DIRECTION:
Which lines in the listing below contain the string "click"? Extract each of them whole, matching case exactly.

DATA ENTRIES:
>> start

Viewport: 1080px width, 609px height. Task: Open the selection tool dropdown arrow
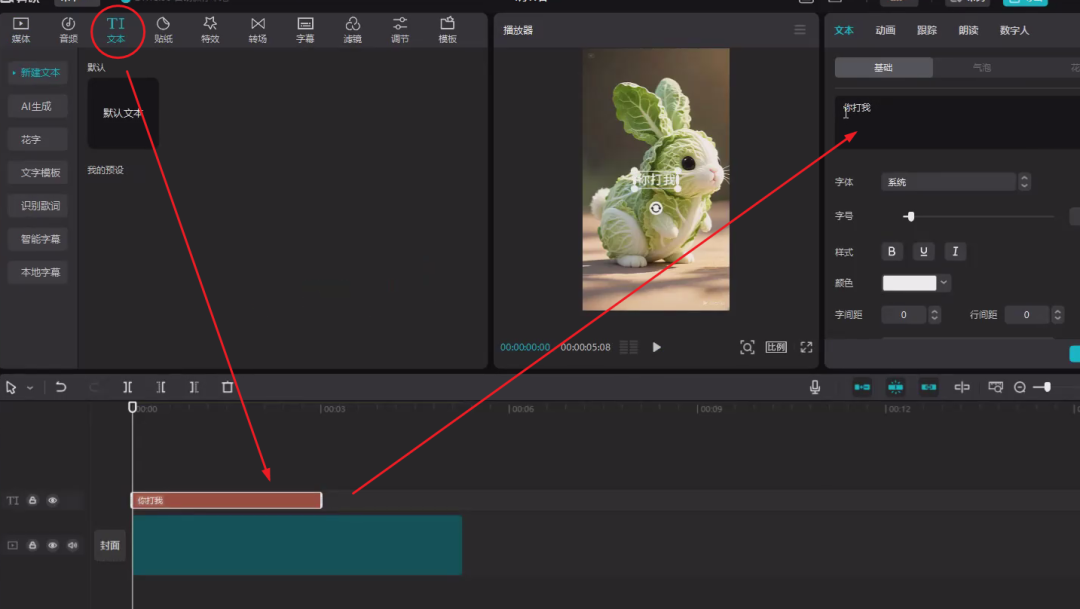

>> end
>> start

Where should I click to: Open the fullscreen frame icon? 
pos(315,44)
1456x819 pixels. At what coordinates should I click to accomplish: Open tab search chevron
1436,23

>> end

COMPLETE ANSWER:
Where should I click to: Open the fullscreen frame icon? 
1456x819 pixels. At what coordinates should I click to accomplish: Open tab search chevron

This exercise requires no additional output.